● **PROBLEM**
All lines from the one with "Task: Click the Arsenal club crest" to the end of the data: return those exactly, and only those.

'''

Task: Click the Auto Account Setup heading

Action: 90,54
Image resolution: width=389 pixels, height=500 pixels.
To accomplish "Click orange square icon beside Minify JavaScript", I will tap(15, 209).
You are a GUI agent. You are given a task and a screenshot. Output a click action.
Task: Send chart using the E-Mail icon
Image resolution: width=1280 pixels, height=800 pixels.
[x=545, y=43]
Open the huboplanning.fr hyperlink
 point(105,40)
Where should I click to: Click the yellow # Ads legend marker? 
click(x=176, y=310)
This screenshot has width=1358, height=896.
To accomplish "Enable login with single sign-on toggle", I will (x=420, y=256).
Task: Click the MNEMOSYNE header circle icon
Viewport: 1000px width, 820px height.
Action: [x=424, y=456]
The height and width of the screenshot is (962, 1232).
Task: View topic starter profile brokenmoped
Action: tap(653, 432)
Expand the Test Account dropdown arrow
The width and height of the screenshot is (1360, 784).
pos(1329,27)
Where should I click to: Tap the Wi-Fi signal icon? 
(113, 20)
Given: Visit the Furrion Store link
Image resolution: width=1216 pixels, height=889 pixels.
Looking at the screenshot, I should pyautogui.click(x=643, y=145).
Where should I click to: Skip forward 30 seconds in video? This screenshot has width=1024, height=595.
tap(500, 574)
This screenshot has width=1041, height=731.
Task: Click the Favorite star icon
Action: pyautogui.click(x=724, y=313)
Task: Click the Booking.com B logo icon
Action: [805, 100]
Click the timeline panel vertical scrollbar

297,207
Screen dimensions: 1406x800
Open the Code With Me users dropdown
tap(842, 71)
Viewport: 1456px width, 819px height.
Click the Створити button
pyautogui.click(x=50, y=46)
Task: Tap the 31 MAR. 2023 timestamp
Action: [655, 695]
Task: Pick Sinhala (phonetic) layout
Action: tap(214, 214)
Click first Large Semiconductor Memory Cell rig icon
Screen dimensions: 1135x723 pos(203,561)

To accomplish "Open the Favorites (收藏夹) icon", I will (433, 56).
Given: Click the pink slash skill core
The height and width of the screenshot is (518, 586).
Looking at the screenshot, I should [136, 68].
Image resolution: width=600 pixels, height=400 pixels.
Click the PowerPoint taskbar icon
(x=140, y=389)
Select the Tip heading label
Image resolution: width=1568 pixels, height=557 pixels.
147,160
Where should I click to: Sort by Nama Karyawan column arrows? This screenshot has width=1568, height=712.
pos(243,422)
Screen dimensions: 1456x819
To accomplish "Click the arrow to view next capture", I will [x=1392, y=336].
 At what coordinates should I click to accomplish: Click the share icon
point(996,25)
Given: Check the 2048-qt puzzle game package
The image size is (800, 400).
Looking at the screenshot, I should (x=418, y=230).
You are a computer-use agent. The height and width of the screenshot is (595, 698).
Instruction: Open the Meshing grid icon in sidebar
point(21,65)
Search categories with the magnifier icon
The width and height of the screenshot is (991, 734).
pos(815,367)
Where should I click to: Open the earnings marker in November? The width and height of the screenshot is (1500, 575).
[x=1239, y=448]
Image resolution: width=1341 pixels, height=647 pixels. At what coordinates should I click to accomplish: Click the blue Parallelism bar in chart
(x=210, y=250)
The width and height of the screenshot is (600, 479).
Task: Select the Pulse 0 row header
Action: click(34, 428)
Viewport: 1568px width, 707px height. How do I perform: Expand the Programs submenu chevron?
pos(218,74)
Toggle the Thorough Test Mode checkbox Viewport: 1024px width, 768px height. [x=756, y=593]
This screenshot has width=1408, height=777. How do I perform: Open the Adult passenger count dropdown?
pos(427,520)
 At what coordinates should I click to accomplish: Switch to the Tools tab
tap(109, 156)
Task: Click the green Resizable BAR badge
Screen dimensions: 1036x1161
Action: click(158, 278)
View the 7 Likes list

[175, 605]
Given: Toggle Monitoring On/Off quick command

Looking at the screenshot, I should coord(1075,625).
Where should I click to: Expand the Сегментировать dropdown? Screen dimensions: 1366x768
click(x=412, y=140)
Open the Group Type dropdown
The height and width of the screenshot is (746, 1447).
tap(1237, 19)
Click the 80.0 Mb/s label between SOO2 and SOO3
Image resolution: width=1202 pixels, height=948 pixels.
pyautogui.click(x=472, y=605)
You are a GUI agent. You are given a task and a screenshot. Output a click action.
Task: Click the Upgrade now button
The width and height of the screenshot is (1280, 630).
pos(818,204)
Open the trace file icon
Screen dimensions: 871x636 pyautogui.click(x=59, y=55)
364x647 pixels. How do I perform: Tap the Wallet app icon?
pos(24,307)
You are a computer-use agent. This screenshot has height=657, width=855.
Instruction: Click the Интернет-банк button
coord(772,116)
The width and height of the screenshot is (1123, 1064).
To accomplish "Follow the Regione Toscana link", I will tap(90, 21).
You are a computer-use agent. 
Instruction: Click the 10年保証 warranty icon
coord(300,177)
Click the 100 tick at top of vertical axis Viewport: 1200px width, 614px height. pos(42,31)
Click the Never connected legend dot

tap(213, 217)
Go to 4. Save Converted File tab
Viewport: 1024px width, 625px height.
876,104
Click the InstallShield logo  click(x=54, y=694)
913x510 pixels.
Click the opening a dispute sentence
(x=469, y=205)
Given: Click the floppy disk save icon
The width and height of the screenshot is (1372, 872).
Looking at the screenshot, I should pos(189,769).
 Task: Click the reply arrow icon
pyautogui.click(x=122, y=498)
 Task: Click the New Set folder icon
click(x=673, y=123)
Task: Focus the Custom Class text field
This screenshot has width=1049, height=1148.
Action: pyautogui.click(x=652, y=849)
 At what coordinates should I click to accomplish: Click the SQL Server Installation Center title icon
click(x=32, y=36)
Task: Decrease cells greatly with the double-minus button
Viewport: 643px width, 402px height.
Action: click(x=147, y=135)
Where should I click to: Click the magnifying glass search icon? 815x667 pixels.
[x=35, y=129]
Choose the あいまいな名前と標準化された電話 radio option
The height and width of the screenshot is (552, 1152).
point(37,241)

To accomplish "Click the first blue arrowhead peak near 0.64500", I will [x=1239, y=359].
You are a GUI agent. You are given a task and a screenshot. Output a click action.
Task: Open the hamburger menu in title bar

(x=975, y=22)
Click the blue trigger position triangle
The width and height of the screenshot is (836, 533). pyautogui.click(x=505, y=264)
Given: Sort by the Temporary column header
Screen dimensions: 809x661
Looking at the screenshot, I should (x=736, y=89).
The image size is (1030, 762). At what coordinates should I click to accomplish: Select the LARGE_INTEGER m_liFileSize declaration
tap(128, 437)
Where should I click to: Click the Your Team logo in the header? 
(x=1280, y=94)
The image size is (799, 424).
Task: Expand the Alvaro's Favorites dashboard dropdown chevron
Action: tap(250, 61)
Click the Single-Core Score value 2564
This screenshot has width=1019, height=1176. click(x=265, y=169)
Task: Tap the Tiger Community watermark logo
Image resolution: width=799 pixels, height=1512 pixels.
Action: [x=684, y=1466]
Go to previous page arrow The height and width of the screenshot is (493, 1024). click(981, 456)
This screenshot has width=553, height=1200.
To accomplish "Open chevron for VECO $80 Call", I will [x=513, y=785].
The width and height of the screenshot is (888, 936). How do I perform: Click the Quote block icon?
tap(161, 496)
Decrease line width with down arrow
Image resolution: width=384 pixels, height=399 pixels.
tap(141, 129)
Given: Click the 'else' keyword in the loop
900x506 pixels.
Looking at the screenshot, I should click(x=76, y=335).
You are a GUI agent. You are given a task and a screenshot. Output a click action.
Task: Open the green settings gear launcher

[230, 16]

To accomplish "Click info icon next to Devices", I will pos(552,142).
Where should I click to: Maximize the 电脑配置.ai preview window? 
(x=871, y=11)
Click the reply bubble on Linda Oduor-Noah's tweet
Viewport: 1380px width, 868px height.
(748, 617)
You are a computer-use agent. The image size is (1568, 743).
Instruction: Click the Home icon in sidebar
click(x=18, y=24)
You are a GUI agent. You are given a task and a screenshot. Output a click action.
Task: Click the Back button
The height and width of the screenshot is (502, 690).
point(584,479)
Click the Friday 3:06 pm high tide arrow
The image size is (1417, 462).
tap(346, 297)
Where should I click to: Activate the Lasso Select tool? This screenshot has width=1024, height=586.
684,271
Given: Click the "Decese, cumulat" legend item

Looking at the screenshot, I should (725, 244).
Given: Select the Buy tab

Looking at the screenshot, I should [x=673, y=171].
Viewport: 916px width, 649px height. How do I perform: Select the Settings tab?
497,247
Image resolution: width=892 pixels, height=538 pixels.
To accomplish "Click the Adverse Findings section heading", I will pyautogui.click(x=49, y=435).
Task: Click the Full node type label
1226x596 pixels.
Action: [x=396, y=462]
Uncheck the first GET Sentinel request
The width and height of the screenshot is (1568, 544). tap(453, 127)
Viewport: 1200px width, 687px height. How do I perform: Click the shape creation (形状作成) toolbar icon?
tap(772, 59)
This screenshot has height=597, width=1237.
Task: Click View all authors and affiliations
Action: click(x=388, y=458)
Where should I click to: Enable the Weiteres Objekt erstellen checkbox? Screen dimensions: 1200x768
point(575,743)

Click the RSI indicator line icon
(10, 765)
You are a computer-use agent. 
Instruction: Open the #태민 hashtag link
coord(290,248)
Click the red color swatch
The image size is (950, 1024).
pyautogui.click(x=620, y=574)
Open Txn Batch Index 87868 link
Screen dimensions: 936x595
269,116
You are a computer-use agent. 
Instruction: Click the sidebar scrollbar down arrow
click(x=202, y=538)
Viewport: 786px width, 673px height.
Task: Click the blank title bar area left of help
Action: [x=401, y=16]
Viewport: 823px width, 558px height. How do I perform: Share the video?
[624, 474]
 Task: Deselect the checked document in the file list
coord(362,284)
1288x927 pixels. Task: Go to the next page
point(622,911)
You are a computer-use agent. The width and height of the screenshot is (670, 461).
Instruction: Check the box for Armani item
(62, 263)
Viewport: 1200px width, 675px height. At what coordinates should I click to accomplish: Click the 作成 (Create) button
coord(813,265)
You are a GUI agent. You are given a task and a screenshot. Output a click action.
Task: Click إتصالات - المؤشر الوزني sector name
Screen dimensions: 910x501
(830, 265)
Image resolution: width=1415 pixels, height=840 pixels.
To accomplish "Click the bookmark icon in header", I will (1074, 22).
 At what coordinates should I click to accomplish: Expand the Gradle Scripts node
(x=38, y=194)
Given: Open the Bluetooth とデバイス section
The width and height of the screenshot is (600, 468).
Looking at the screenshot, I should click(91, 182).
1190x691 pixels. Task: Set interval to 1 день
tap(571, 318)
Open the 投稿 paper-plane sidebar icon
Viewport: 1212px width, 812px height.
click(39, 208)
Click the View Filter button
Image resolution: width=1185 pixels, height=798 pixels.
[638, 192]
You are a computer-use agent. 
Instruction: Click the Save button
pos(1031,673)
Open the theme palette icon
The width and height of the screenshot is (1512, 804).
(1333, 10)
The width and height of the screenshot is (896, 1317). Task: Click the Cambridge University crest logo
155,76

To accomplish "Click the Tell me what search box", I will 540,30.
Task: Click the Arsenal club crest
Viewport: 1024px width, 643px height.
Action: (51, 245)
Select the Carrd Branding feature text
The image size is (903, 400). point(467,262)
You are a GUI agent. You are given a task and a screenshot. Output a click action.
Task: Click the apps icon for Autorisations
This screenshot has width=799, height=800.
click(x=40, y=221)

'''

● **TASK RESPONSE**
Task: Click the Arsenal club crest
Viewport: 1024px width, 643px height.
Action: (51, 245)
Select the Carrd Branding feature text
The image size is (903, 400). point(467,262)
You are a GUI agent. You are given a task and a screenshot. Output a click action.
Task: Click the apps icon for Autorisations
This screenshot has width=799, height=800.
click(x=40, y=221)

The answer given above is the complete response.